> _Exercise goal_: Can you output, word for word, the part of the report below on Kader Asmal's death that opens with the words containing "Asmal, 76, died" and closes with "feared threatened democracy."?

> _Excerpt to read_:
┌──

Kader Asmal was a fearless fighter for freedom and human rights and his death has weakened South Africa’s democracy, political parties and civil organisations said on Wednesday after the ANC veteran’s death in Cape Town.
President Jacob Zuma said Asmal made a “sterling” contribution to the struggle for liberation and sacrificed a lot in his life to ensure the attainment of freedom and democracy.
“He will be remembered for his energy, forthrightness, efficiency and commitment to making this country a better place each day. He will also always be remembered for his passion for human rights for all.”
Asmal, 76, died on Wednesday in Constantiaberg hospital in Cape Town. He was the minister of water affairs and forestry from 1994, a member of the ANC’s national executive committee, and education minister from 1999.
Asmal, although an ANC stalwart, never hesitated to criticise when he believed government was wrong.
He was occasionally publicly rebuked by the ANC after raising concerns about party stances he feared threatened democracy.
ID leader and Cape Town Mayor Patricia de Lille said Asmal had fought for democracy up until the last week of his life.

└──

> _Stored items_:

┌──

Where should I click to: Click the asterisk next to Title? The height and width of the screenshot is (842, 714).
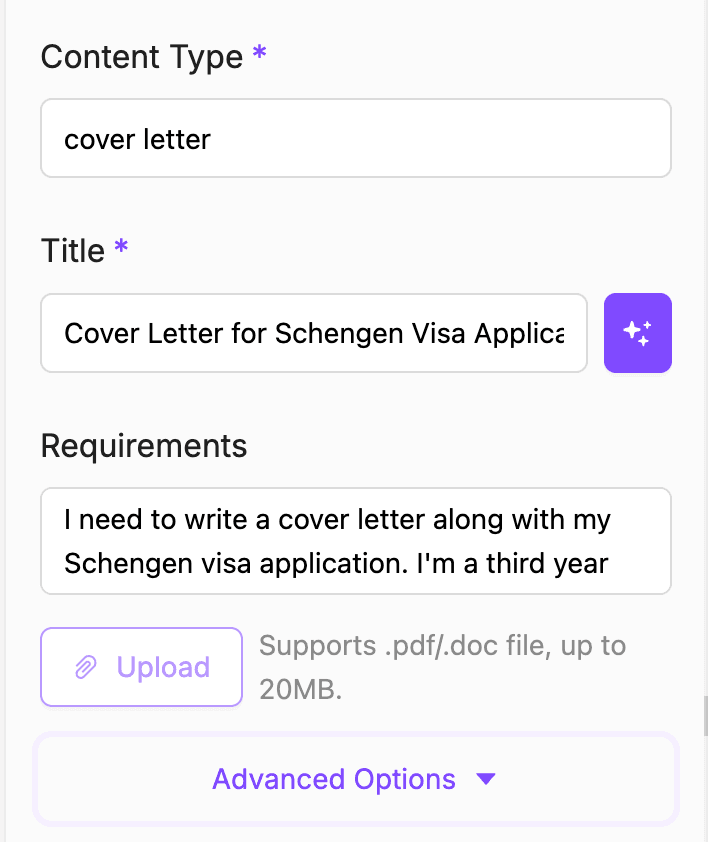point(122,249)
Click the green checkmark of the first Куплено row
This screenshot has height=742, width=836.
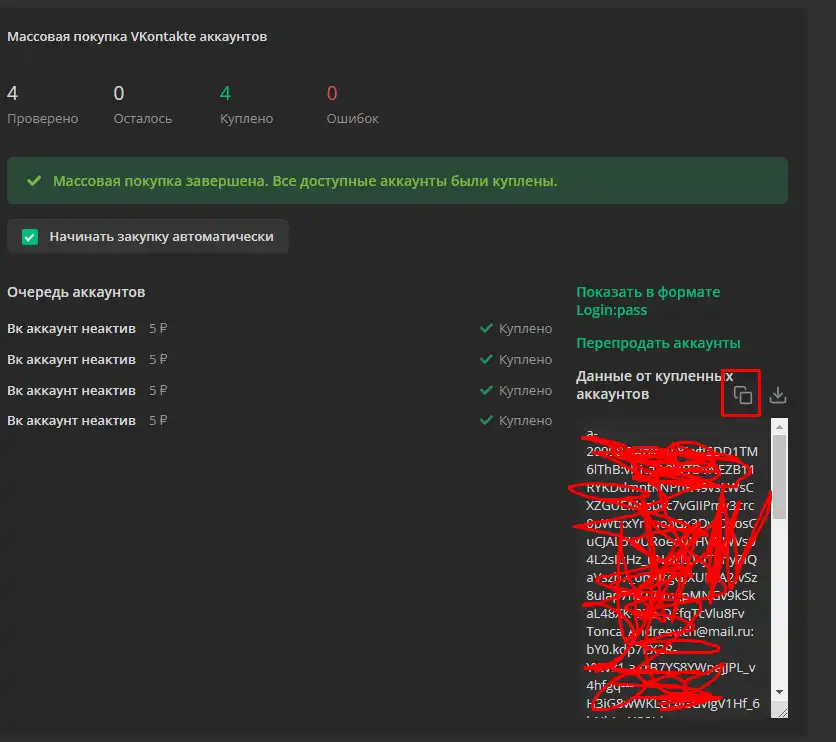pyautogui.click(x=486, y=328)
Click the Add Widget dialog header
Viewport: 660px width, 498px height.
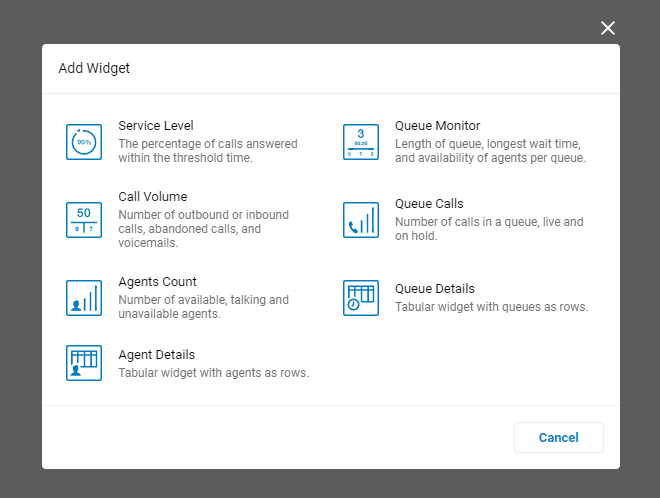(95, 69)
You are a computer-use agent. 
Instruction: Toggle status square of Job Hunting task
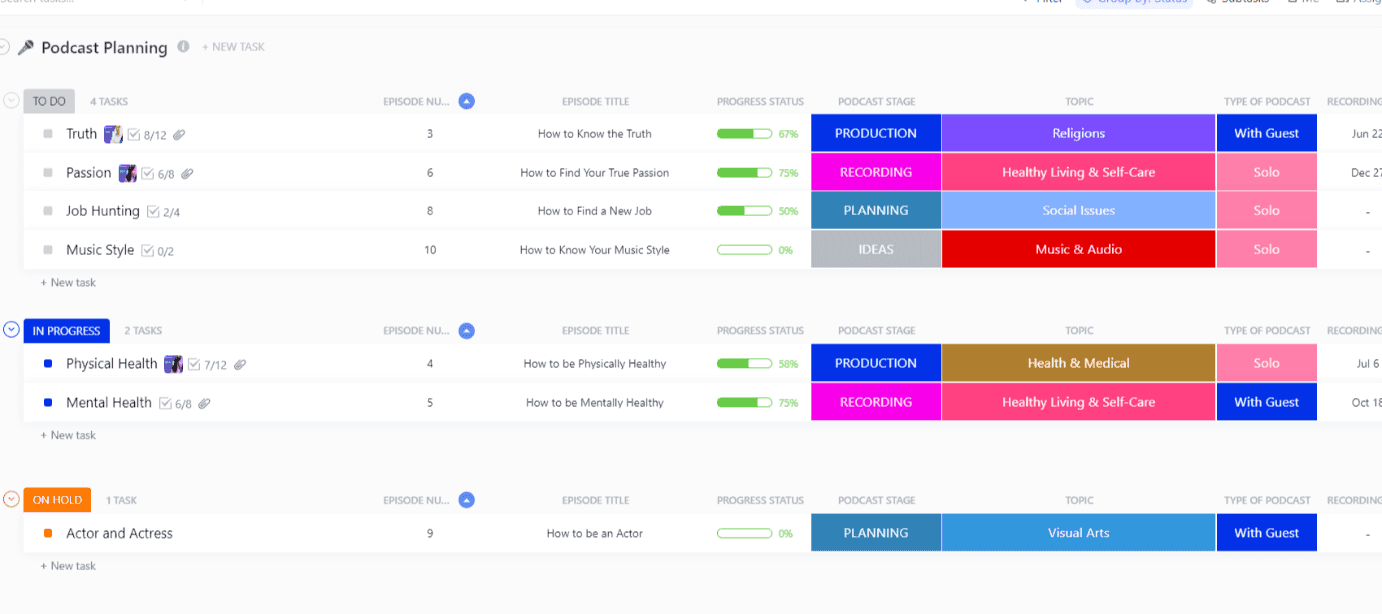coord(48,211)
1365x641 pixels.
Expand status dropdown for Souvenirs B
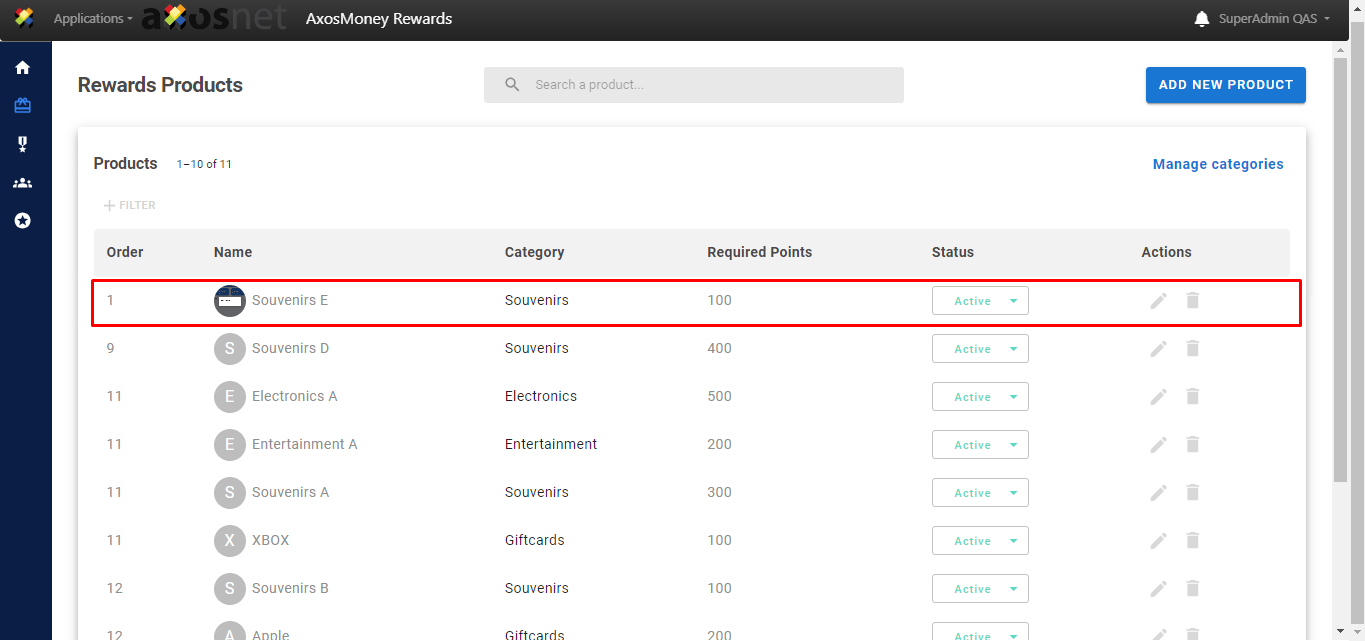click(x=980, y=589)
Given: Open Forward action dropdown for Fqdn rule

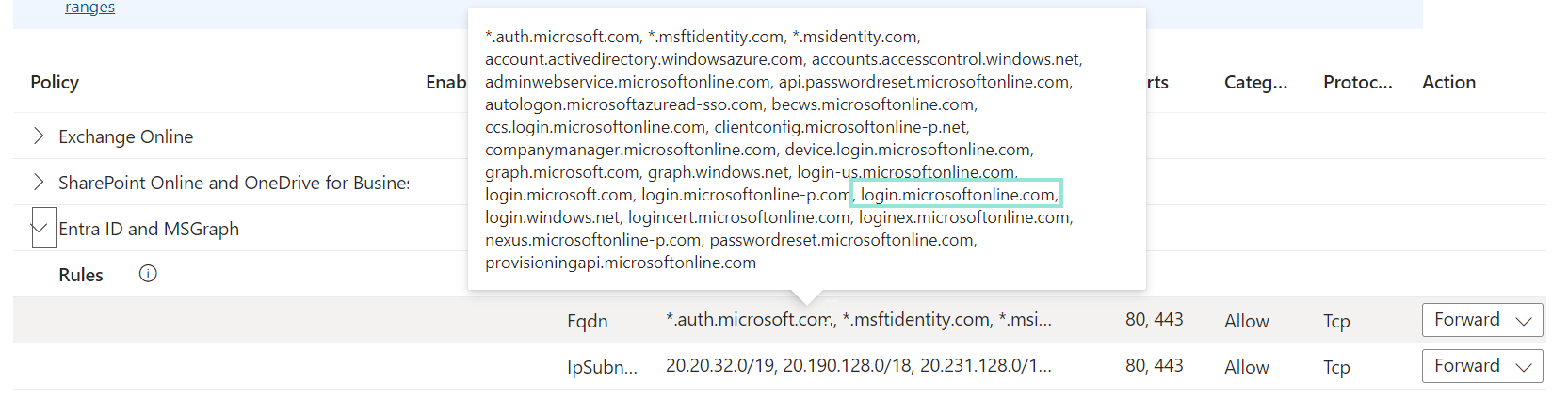Looking at the screenshot, I should tap(1481, 320).
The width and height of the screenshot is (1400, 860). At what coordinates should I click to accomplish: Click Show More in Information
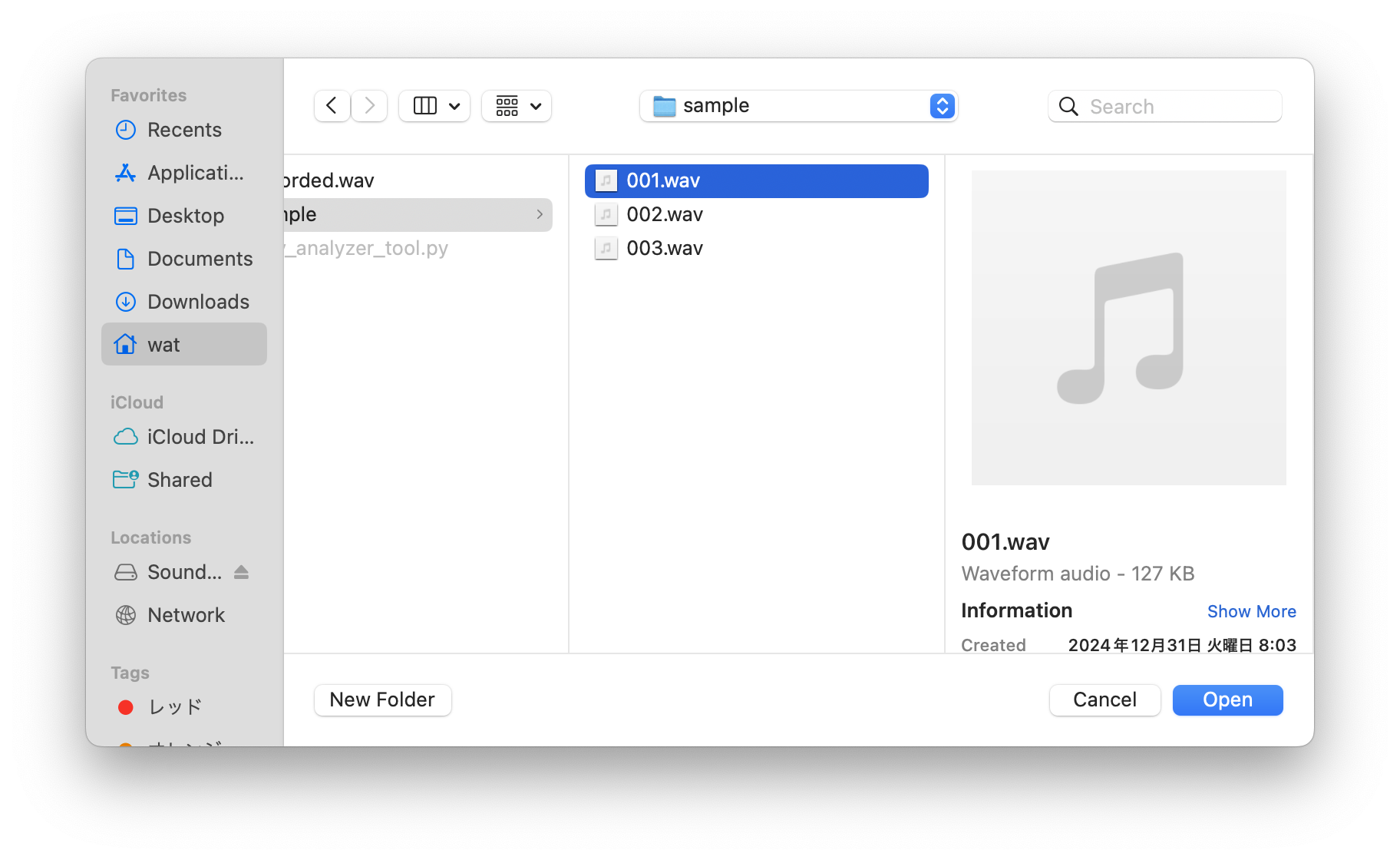1251,611
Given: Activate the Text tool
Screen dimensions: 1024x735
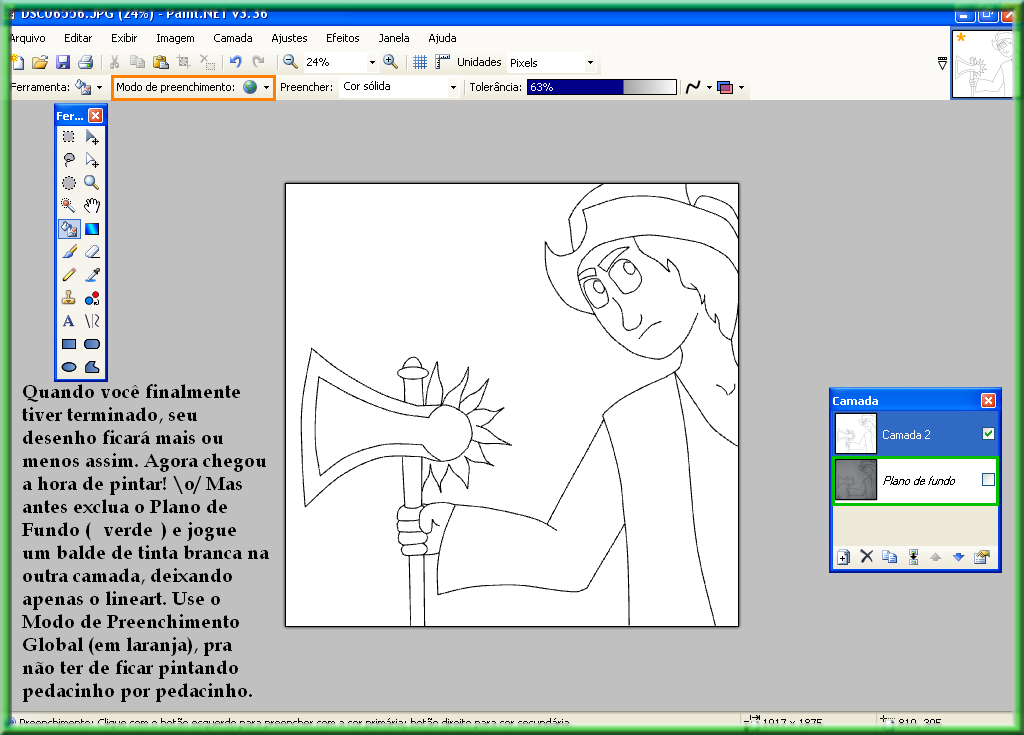Looking at the screenshot, I should pyautogui.click(x=69, y=321).
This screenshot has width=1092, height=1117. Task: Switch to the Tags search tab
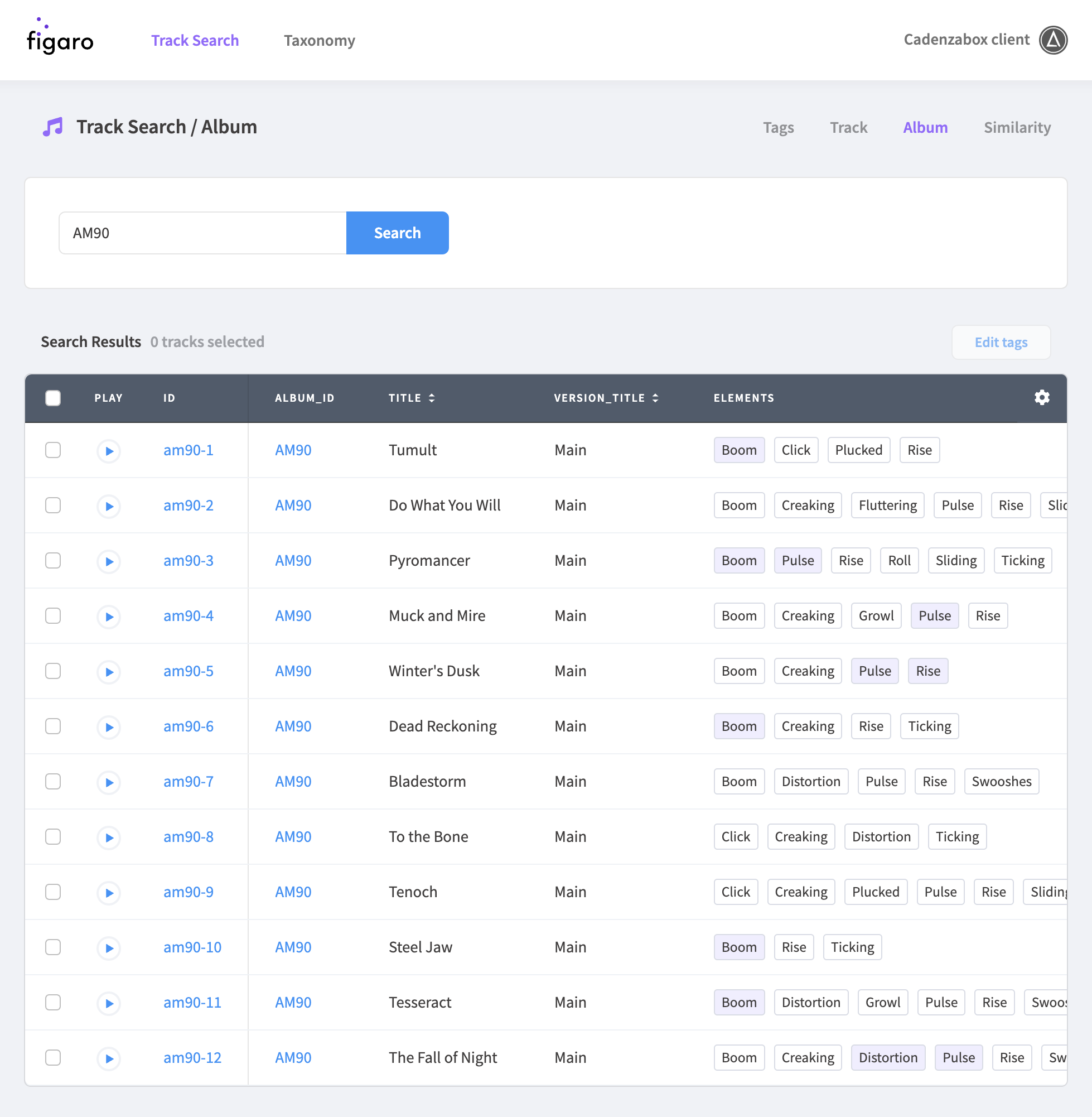pos(777,127)
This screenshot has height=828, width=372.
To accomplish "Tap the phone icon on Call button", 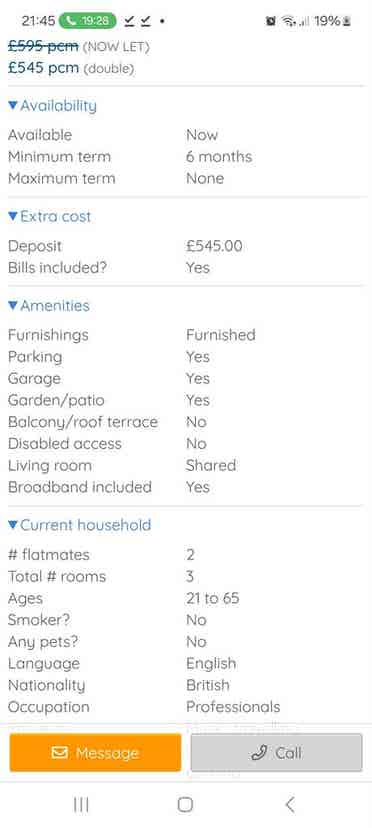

└──

> _Output for this task_:
Asmal, 76, died on Wednesday in Constantiaberg hospital in Cape Town. He was the minister of water affairs and forestry from 1994, a member of the ANC’s national executive committee, and education minister from 1999.
Asmal, although an ANC stalwart, never hesitated to criticise when he believed government was wrong.
He was occasionally publicly rebuked by the ANC after raising concerns about party stances he feared threatened democracy.